July 11, 2011 -- With federal legislation perpetually stalled in Congress, 13 states have taken the Dream Act into their own hands, passing legislation to provide in-state tuition and reduce other funding barriers so that undocumented immigrants can attend college. Last week Maryland became the first state to try to overturn its version of the act.
The Maryland State Board of Elections announced Thursday that opponents to the Dream Act had collected the required 55,736 signatures, or 3 percent of voters from the last gubernatorial election, that are needed to put the law up for referendum on the ballot next November.
By Monday morning, the petition had 77,920 verified signatures.
"The Maryland referendum will really give lawmakers at the state and federal level a gauge for how American taxpayers feel about extending taxpayer benefits and subsidies to illegal aliens who are not taxpayers themselves," said Kristen Williamson, a spokeswoman for the Federation for American Immigration Reform.
Maryland Sen. Victor Ramirez, who sponsored the bill, said the only reason people oppose the law is because they do not know what is actually in it.

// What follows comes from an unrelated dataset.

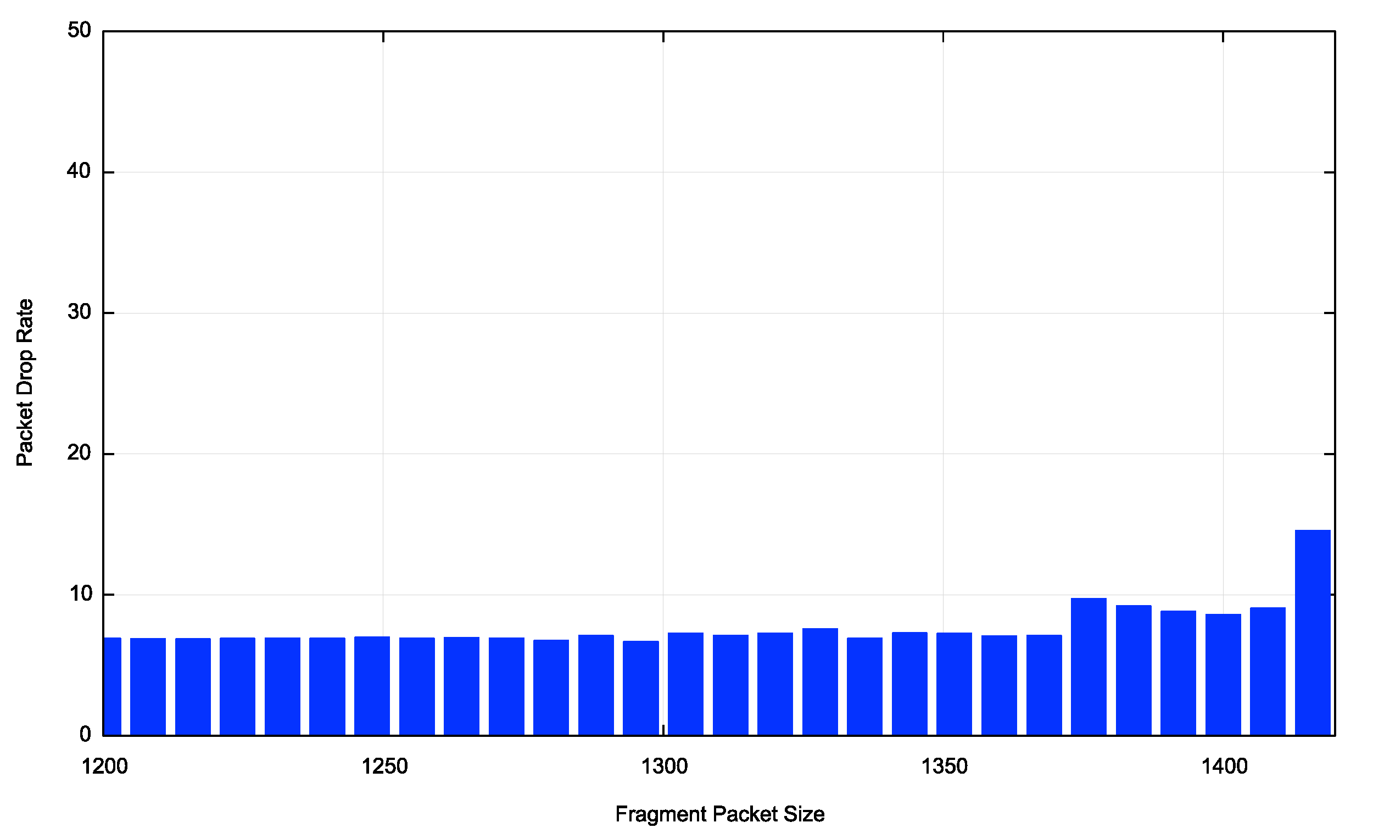The height and width of the screenshot is (839, 1373).
Task: Click the leftmost partial bar at 1200
Action: coord(113,686)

According to the law, undocumented immigrants must attend a Maryland high school for at least three years, earn a diploma, prove their parents pay taxes and enroll in a community college paying out-of-state tuition for two years before they are eligible for in-state tuition at a four-year public university.
"I think the economy is bad, and opponents are playing off peoples' worst fears that we are giving away free tuition," Ramirez said. "And that is absolutely false."

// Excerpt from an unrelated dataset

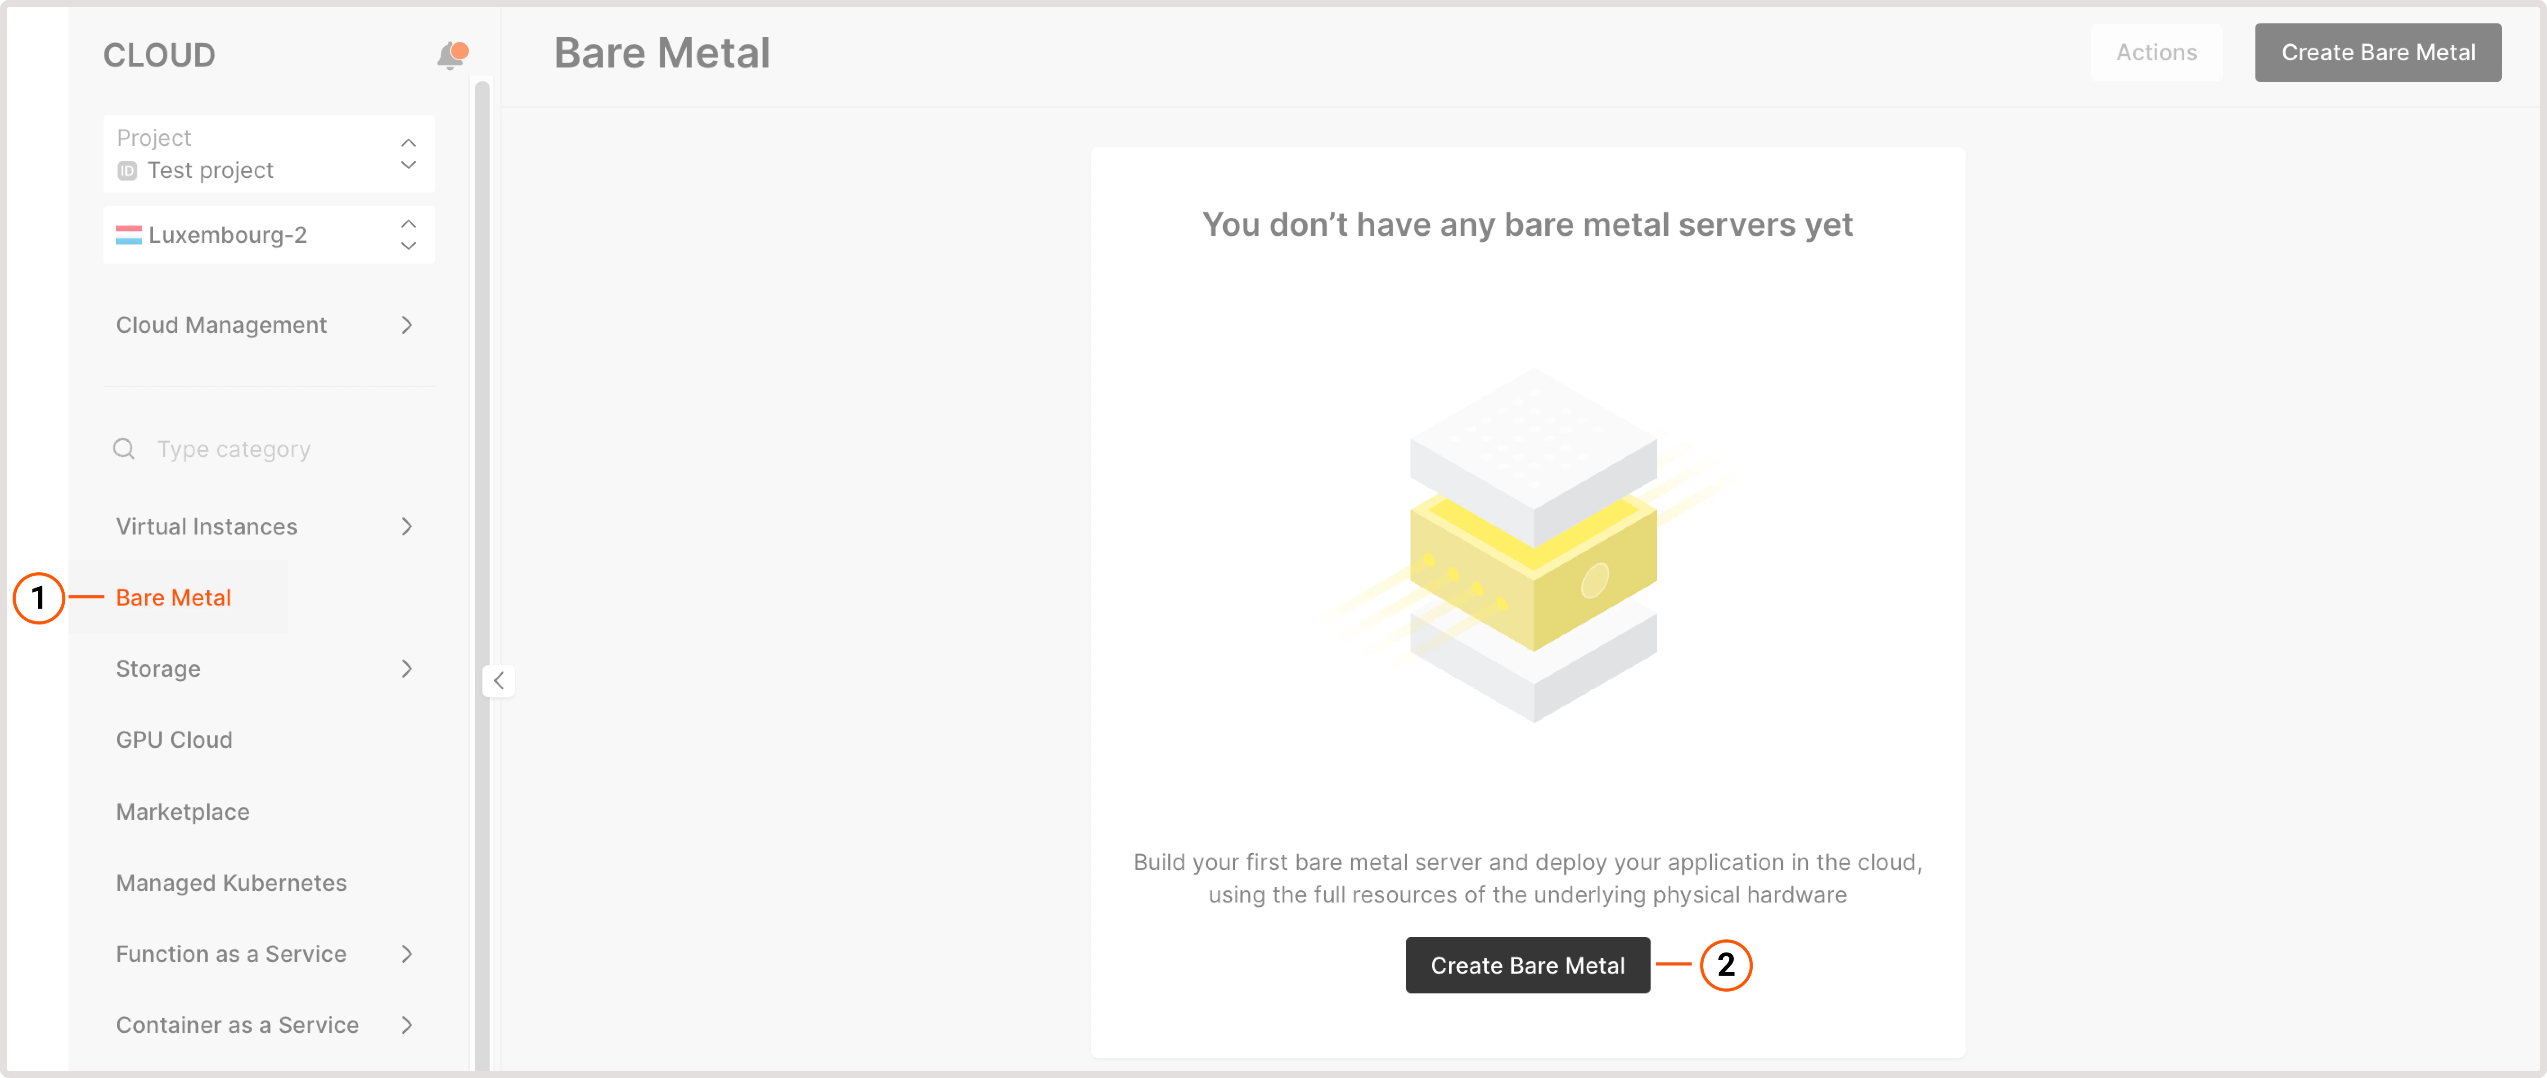The width and height of the screenshot is (2547, 1078).
Task: Click the search magnifier in the category filter
Action: (125, 448)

Sen. Dick Durbin has introduced the Dream Act in the U.S. Senate every session since 2001. The closest it ever came to becoming law was in 2010, when it passed in the Democrat-controlled House but was eight votes shy of overcoming a filibuster in the Senate.

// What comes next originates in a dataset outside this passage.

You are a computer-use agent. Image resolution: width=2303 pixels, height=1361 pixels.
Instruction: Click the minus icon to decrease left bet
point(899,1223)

The law under discussion at the federal level does not give any tuition breaks to undocumented immigrants but allows children who were brought to the country illegally when they were under the age of 15 to become permanent residents if they completed two years of college or enrolled in the military.
Opponents of the federal bill say it would grant amnesty to people who broke the law and create more competition for jobs at a time when even American citizens cannot find work. Job data released Friday showed the unemployment rate rose to 9.2 percent in June.
"They are creating a situation where illegal immigrants are given the opportunity to compete with American workers, and that's not improving the economic situation of the country," Williamson said. "Americans will continue to be unemployed and will have further competition from illegal aliens."
Durbin's bill is unlikely to pass this year because there is little chance he can muster the 60 Senate votes needed to overcome a filibuster, and there's virtually no chance of it passing the Republican-controlled House.
Secretary of Education Arne Duncan and Secretary of Homeland Security Janet Napolitano testified in favor of the bill in June at the first-ever Senate hearing on the Dream Act.
"The Dream Act is a commonsense piece of legislation that is in keeping with core American values," said Duncan at the Senate Judiciary Committee hearing. "It goes against our basic sense of fairness to shut the educational door to young people because of the choices of their parents."